The latest price inflation figures represent the third consecutive month during which price inflation has risen.
Commenting on the latest rise in price inflation, Maike Currie, investment director at Fidelity International said:
“Today’s small uptick in UK prices to a still weak, 0.3% – the level last seen in January 2015 – was broadly in line with expectations.
“A rise in the cost of motor fuels, and to a lesser degree the price of food, alcohol and clothing were the main contributors to today’s rise.
“Don’t be fooled by the incremental rises we have witnessed in recent months – inflation is still a far cry from the Bank of England’s target rate of 2%.
“Deflationary forces are likely to continue to sweep the globe and batter equity markets, as a slowdown in the emerging world and the global manufacturing sector puts a dampener on demand.
“Meanwhile larger structural changes in the form of an aging population and the automation of the workforce, are two further factors likely to keep a lid on prices.
“Of course, no-one is going to complain about falling prices – it boosts the value of the pound in our pocket. But while we’re gaining as consumers, we’re losing out as investors.

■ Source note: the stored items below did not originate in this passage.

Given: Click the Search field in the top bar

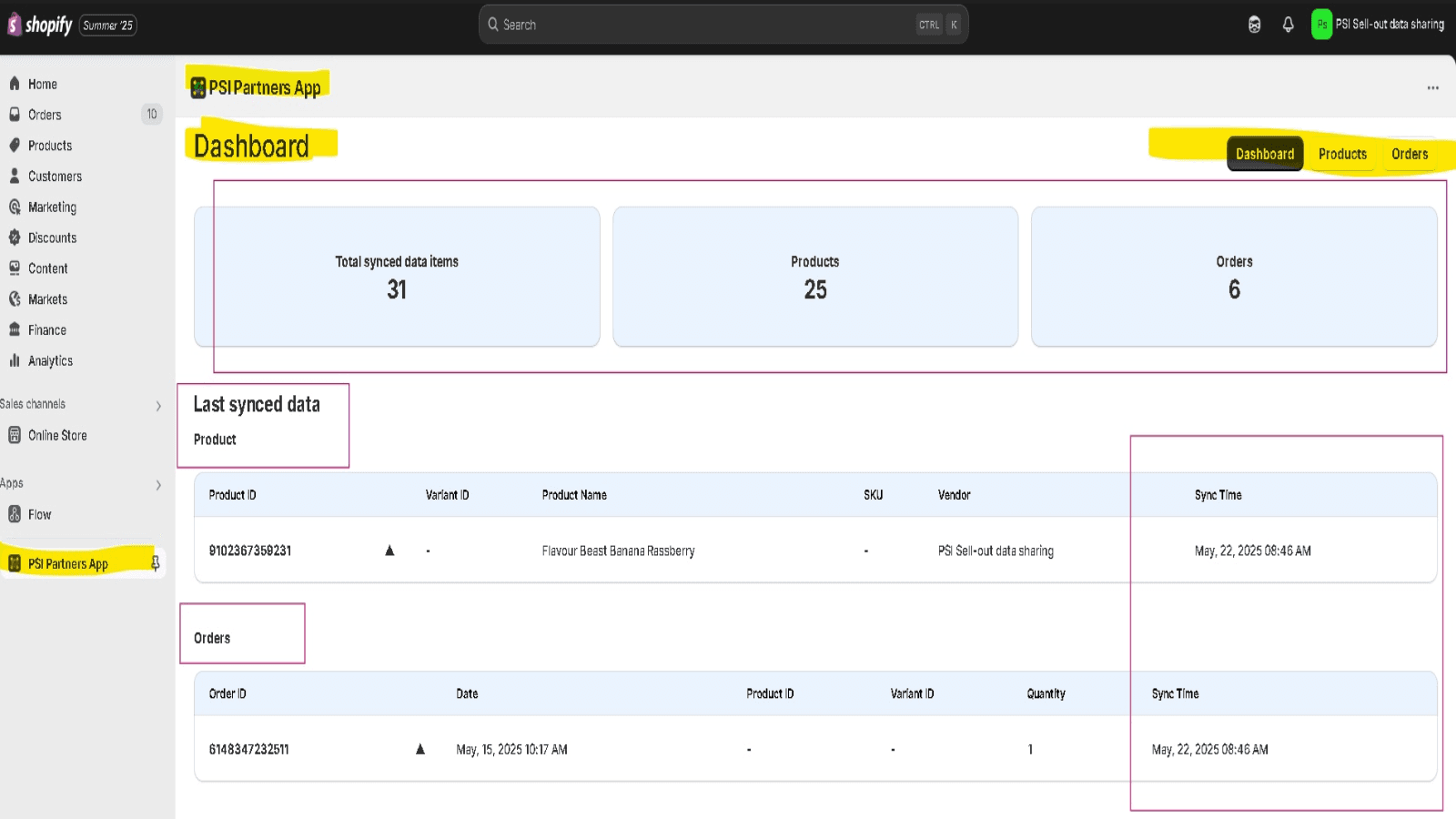Looking at the screenshot, I should [x=722, y=25].
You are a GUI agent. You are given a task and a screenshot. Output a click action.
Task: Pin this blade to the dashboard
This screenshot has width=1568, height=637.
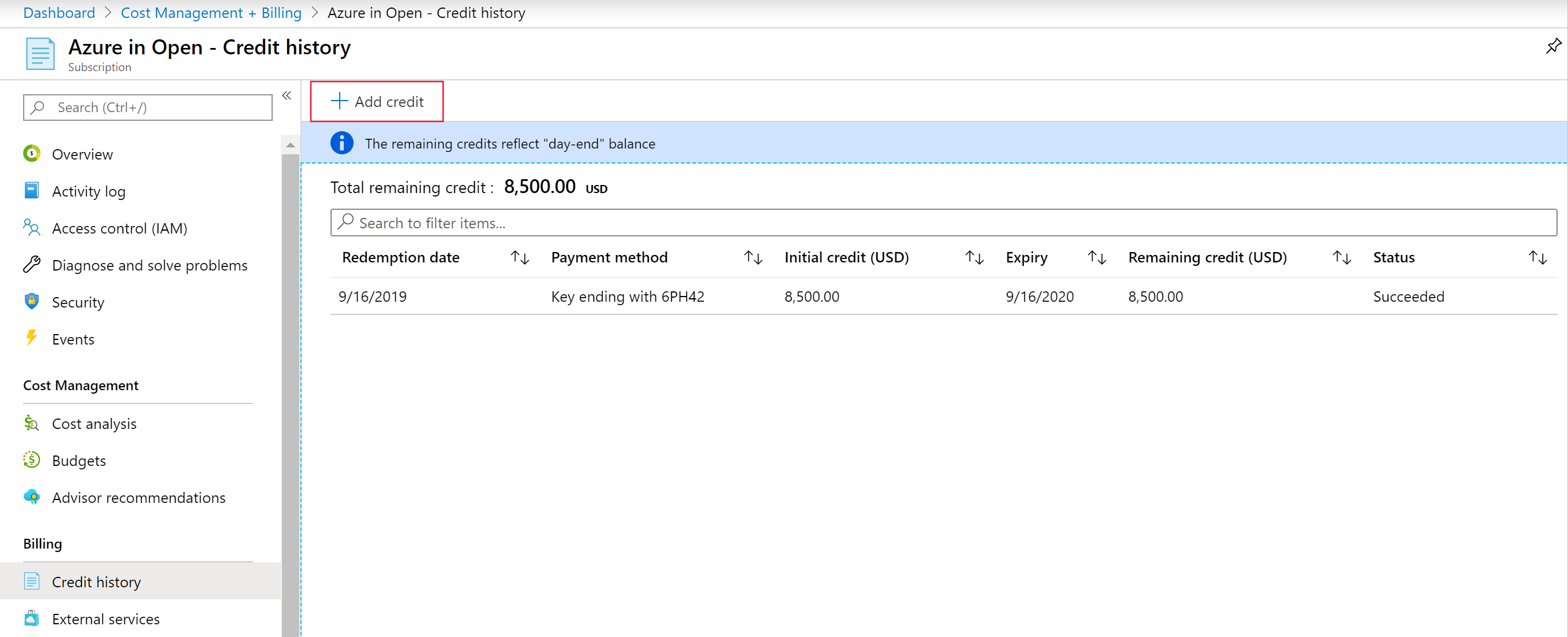tap(1553, 46)
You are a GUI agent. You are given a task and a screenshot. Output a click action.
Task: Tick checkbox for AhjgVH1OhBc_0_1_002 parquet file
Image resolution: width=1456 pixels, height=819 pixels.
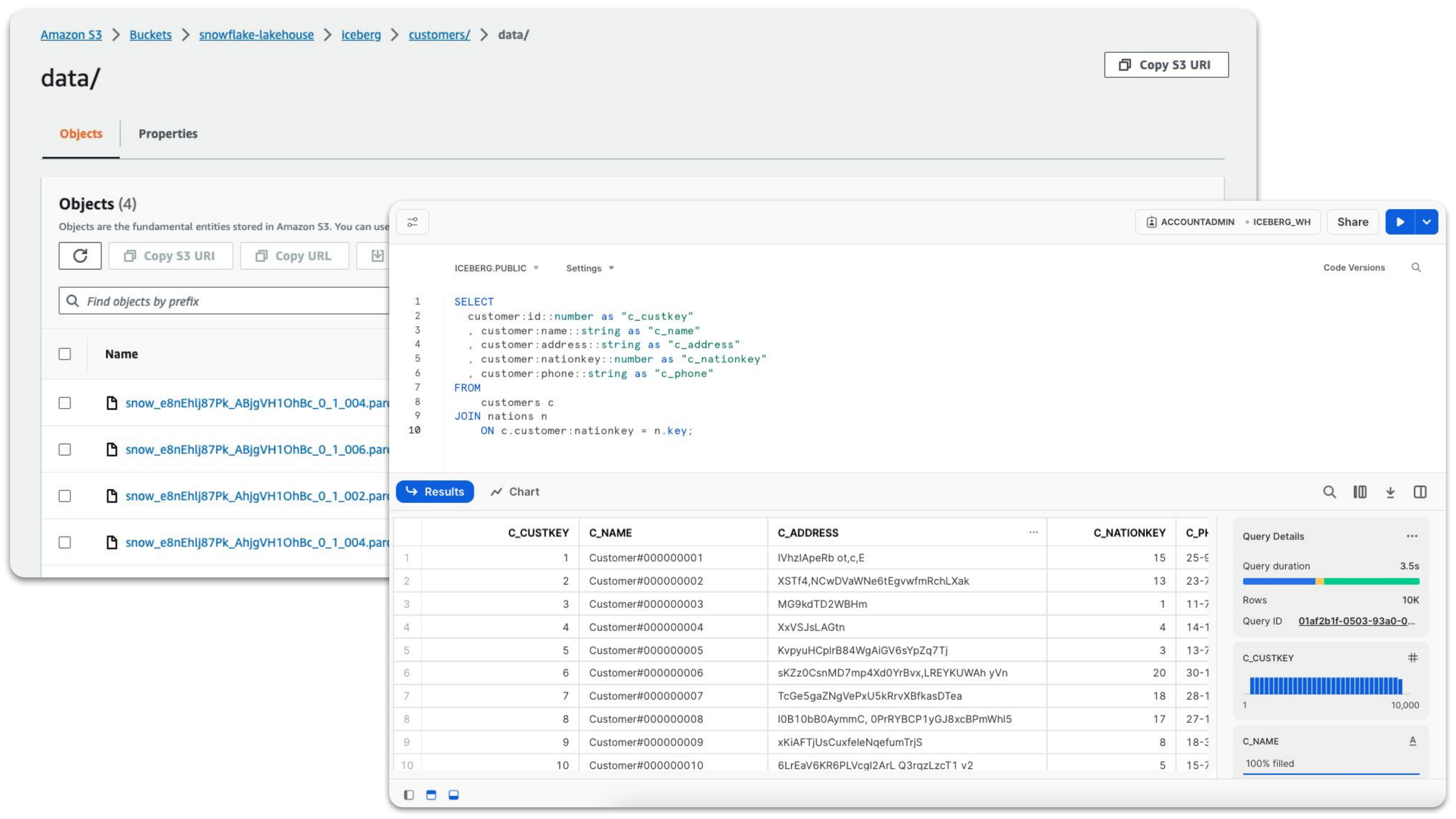[x=65, y=496]
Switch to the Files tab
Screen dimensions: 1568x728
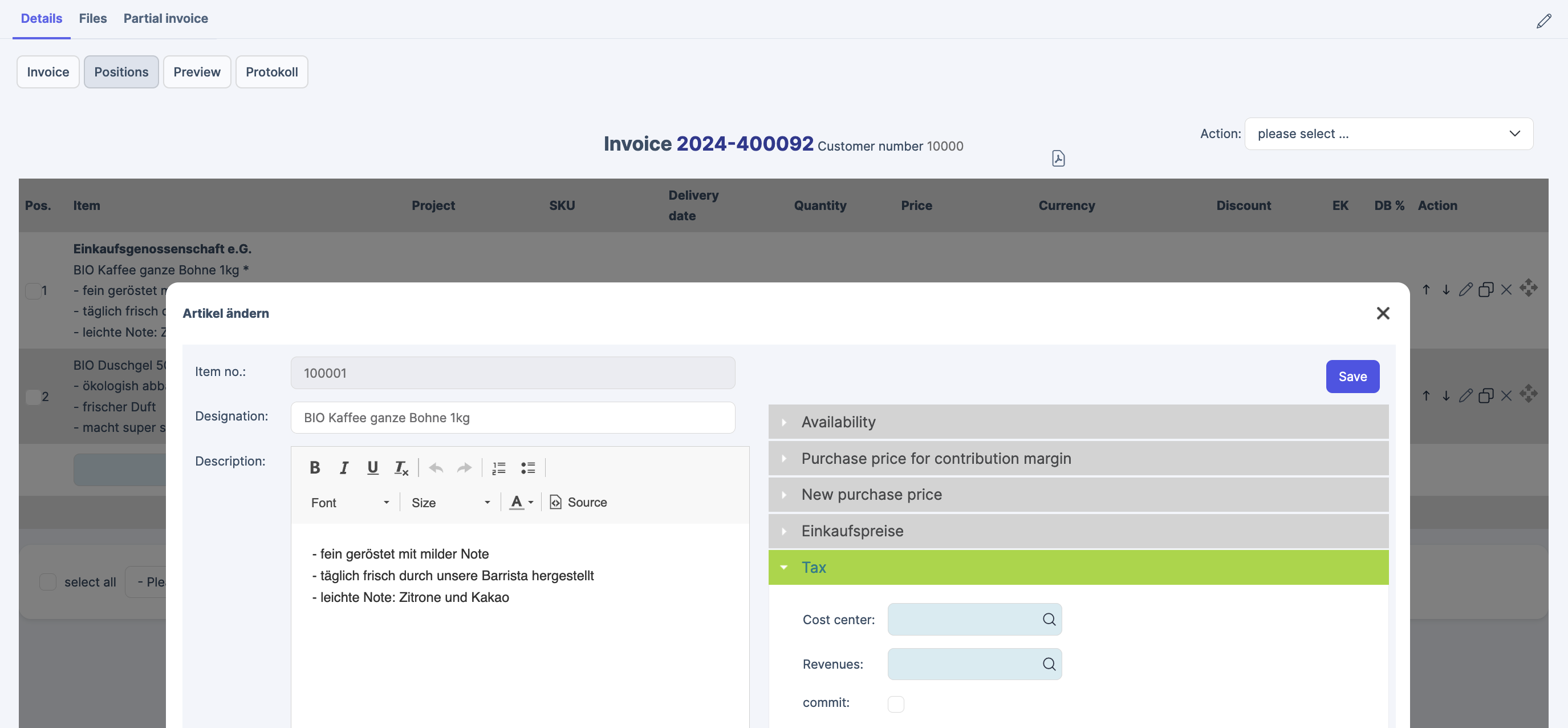coord(92,18)
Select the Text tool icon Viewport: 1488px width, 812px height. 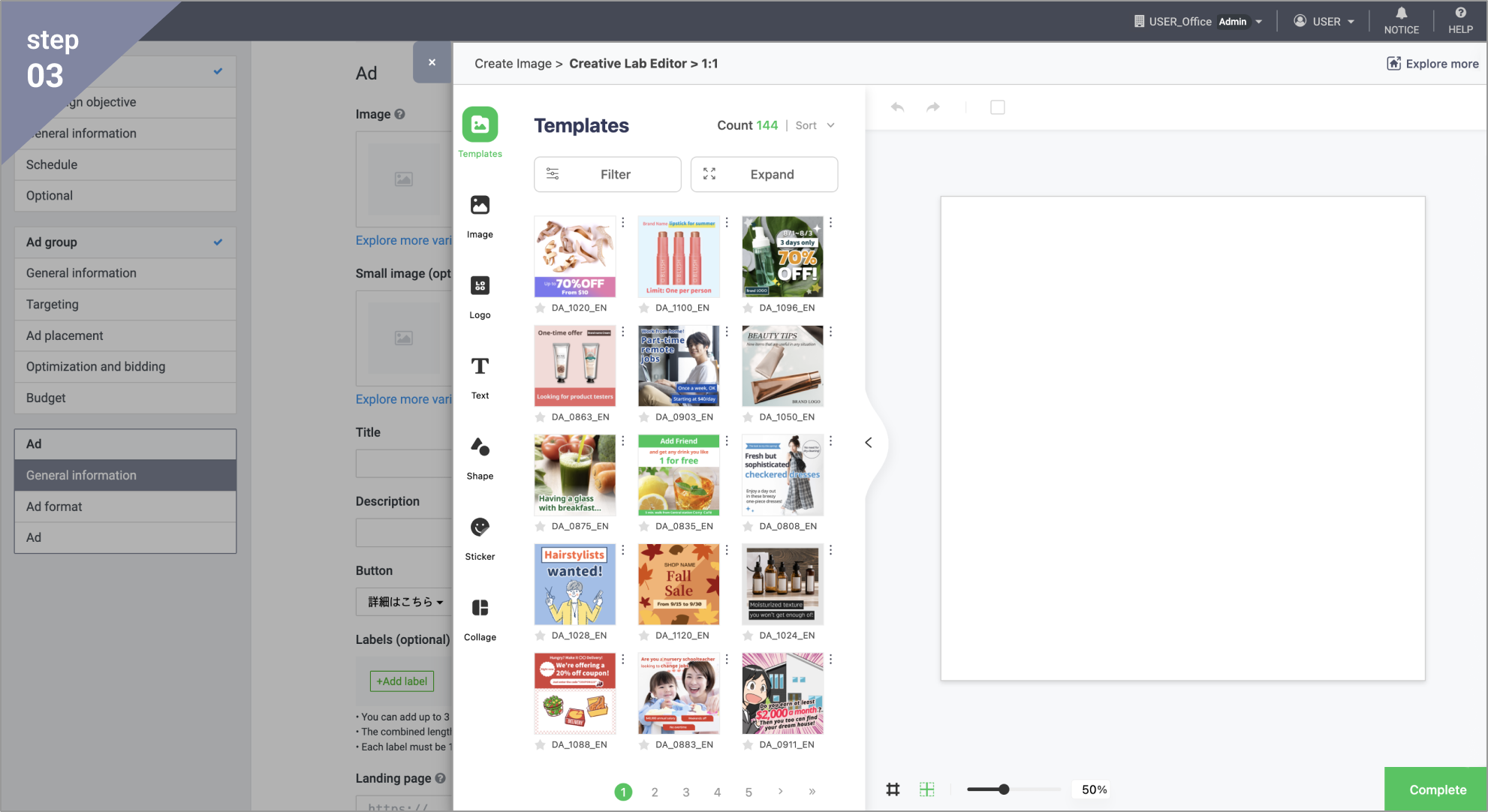pos(480,366)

“There are also some indications that employers are using low inflation to limit wage increases.
“Persistently weak inflation means there is little incentive for the Bank of England to raise interest rates and this means those who have been prudent with their money – i.e. investors and savers, need to find alternative ways to secure better returns.
“With rates likely to stay lower for longer, investors will continue to view equity income as a safe haven and a rare source of yield.”
Whilst we experienced a rise in the CPI measure of price inflation today, core inflation fell slightly.
Core inflation measures the long run trend in prices, excluding items frequently subject to volatile prices, like food and energy.
Core inflation fell from 1.4% to 1.2 % in the twelve months to January, with TUC General Secretary Frances O’Grady commenting:
“Continuing low inflation is a sign that the economy is not operating at full strength.
“With the global economy slowing down, the government must do more to support stronger growth.
“We need investment in skills, infrastructure and public services to promote growth for the long-term.”
Where do you think price inflation is heading next? Do the price inflation figures published today suggest interest rates will rise later this year?